Even before our most recent national election, candidate Joe Biden signaled a tougher regulatory climate on data privacy would be on the way should he prevail. But just as quickly as Biden was elected, hopes for a federal privacy law faded, no doubt in recognition of the daunting task of ushering privacy legislation through Congress. However, in an attempt to revive an initiative already on life support, the administration issued an executive order in July, cleverly linking data privacy with requirements to more closely scrutinize M&A activity.
The executive order implicitly recognizes that, in business, data is the most precious of assets. Corporations rely on consumer data for marketing, sales, and new product development. At the same time, recent European and U.S. state legislation indicate protecting personal information is a topic of widespread concern. Biden’s executive order acknowledges both the inherent value of consumer data and the importance of data privacy compliance requirements during mergers and acquisitions.
Beyond the usual scrutiny for anti-competitive market concentration, the new executive order specifically calls for strict oversight of M&A activity among big tech, expressing concern about“…the rise of the dominant Internet platforms, especially as they stem from serial mergers, the acquisition of nascent competitors…[and] the aggregation of data….”
Antitrust Inquiry + Data Privacy = Game Changed
U.S. federal laws still allow companies wide latitude when dealing with consumer data. We don’t address consumer data protection and privacy with the same rigor as many other countries. The EU has taken the lead in data privacy with the General Data Protection Regulation (GDPR), containing specific and wide-ranging protections for all European citizens. Similar protections have been enacted in some individual U.S. states, but federal legislation has stalled and appears to lack the support necessary to move forward any time soon.

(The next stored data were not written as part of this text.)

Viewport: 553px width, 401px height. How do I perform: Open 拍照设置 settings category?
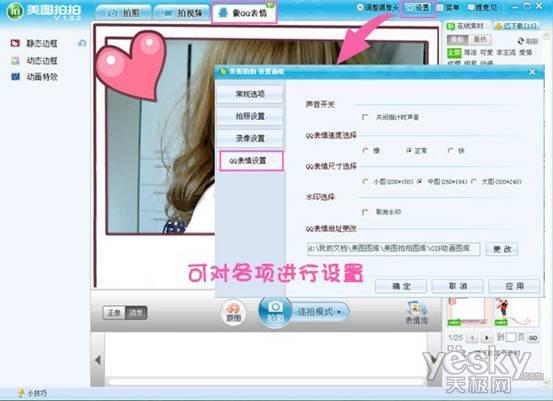[250, 116]
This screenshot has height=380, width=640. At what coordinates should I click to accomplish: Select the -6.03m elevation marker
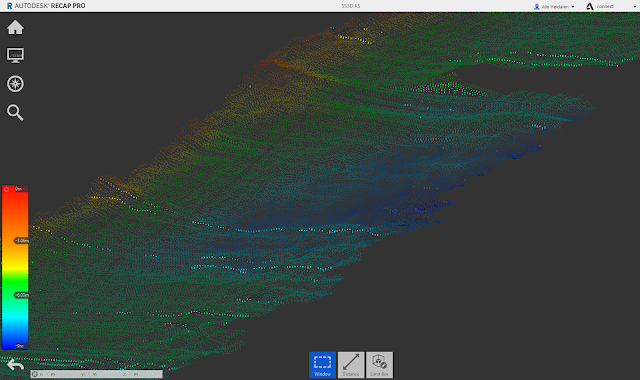tap(22, 295)
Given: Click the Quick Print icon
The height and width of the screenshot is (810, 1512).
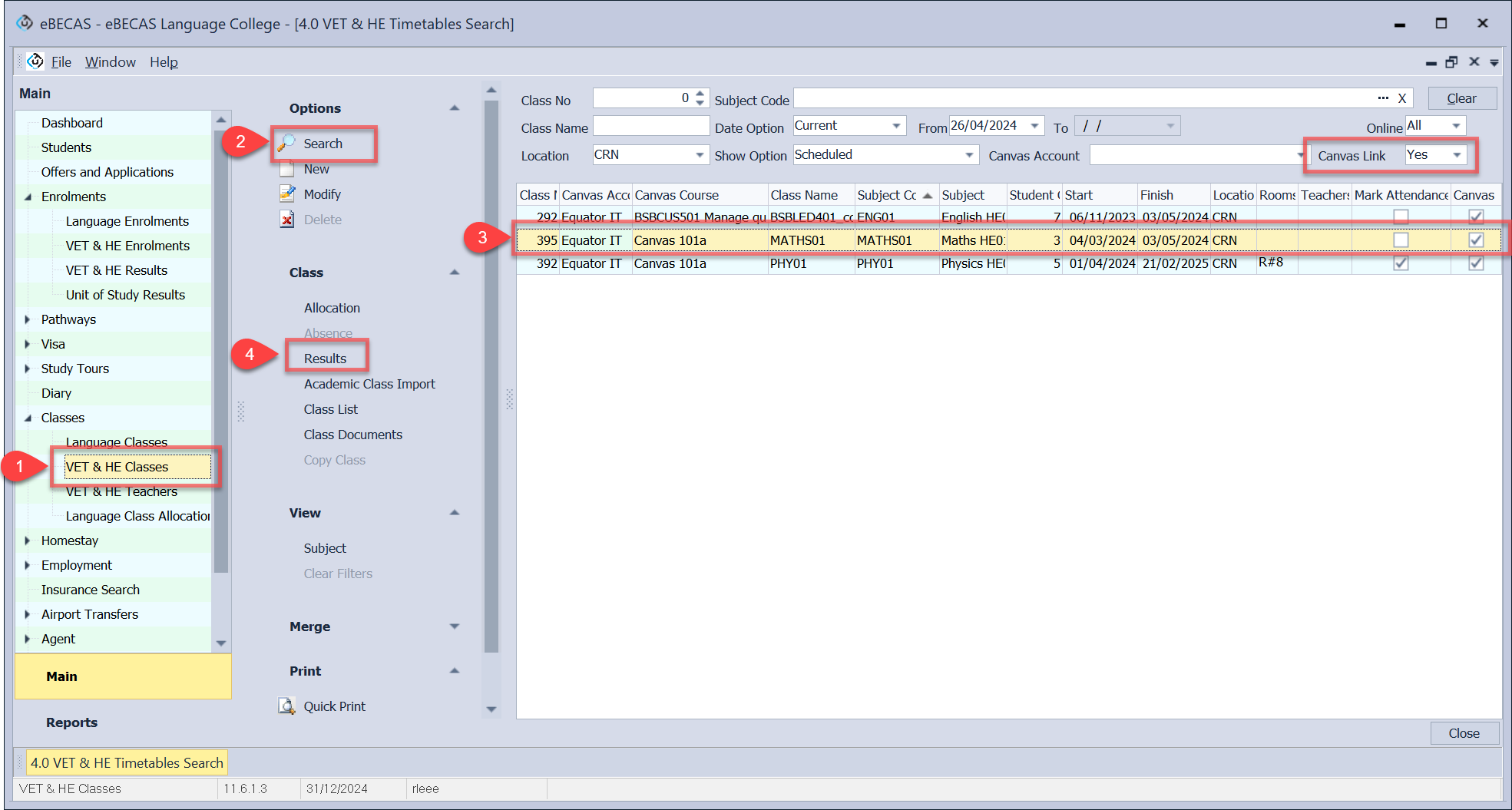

The administration’s decision to take the regulatory route in lieu of legislation to address data privacy is a creative and strategic approach that has not been widely appreciated. Federal agencies, operating independently and executing administrative regulations promulgated by the administration, are much more likely to have success enforcing protection of consumer data, and will do so faster and with virtually no judicial oversight—and all without the messy process of federal legislation.
So far, the changes introduced in the executive order have not deterred businesses from forging ahead with M&A activity, albeit with greater scrutiny and increased workload for corporate legal teams and their advisors in pre-merger due diligence. It’s also likely that responding to second requests will become commensurately more demanding and complex.
Even before Biden’s executive order, the production burden for second requests in large M&A cases was massive. Reviews can involve tens of millions of documents from hundreds of custodians. Precise production candidacy guidelines must be strictly followed. Timelines can be aggressive and non-negotiable. Legal teams must ensure compliance with intricate international data transfer and production regulations, and U.S./EU cases must navigate differing requirements from both jurisdictions, simultaneously.
Compliance will now be even more burdensome. Regulators will likely ask for more information on every M&A proposal of substance and there will be significantly more data to be reviewed.
So how can legal teams brace themselves for these new challenges?
Double down on preparation, well before deciding to press “go” on a major transaction. Key areas to consider include:
- First, there’s staffing.: The labor market is tight and demand is particularly high for tech-savvy legal talent. Legal teams must manage staffing levels to retain a deep bench of qualified attorneys and ensure that data experts are ready to meet the increasing demands of M&A scrutiny.
- Next, technology will become even more critical to perform M&A due diligence accurately, on time, and on budget. Advanced analytics tools reduce the need for manual, linear review of documents and help manage increasing data volumes.
- Thirdly, external resources must be assessed at an early stage. Few organizations have the bandwidth to complete the huge amount of pre-M&A activity using in-house resources alone. New regulations will lead to a substantial uptick in demand for outside help. Any outside provider should be equipped to handle higher workloads and greater data volumes. There will be increased competition for the services of better firms. Forge those relationships now.
- Finally, keep abreast of evolving policies. Although organizations planning M&A activity are already bracing for more intense regulatory scrutiny, there remains uncertainty about how exactly that will play out. In the meantime, companies can help themselves by closely monitoring the activity of the Federal Trade Commission and the Department of Justice in new acquisitions. Additionally, organizations should be aware of subtle and evolving differences in data privacy and compliance rules among various regions and states, and be ready to proactively remediate or update their data-handling practices, from management and retention policies to security and compliance.
In summary, we should expect changes to M&A due diligence and enforcement of data privacy compliance to evolve quickly. Rather than waiting for stalled legislation to pass, the administration is relying on regulatory bodies to implement stricter data privacy and consumer rights protection. While this is arguably good news for those interested in preserving consumer data privacy, it will increase the burden on legal teams in advance of any M&A activity. As the situation unfolds, these teams will need skilled specialists to turn around discovery and responses to second requests within regulators’ deadlines.
Companies looking toward a merger or acquisition should be preparing now to update data governance practices and retention policies, assess staffing levels, check technology security capabilities, and determine the right mix of internal and external resources to meet the challenge of intensified regulatory scrutiny.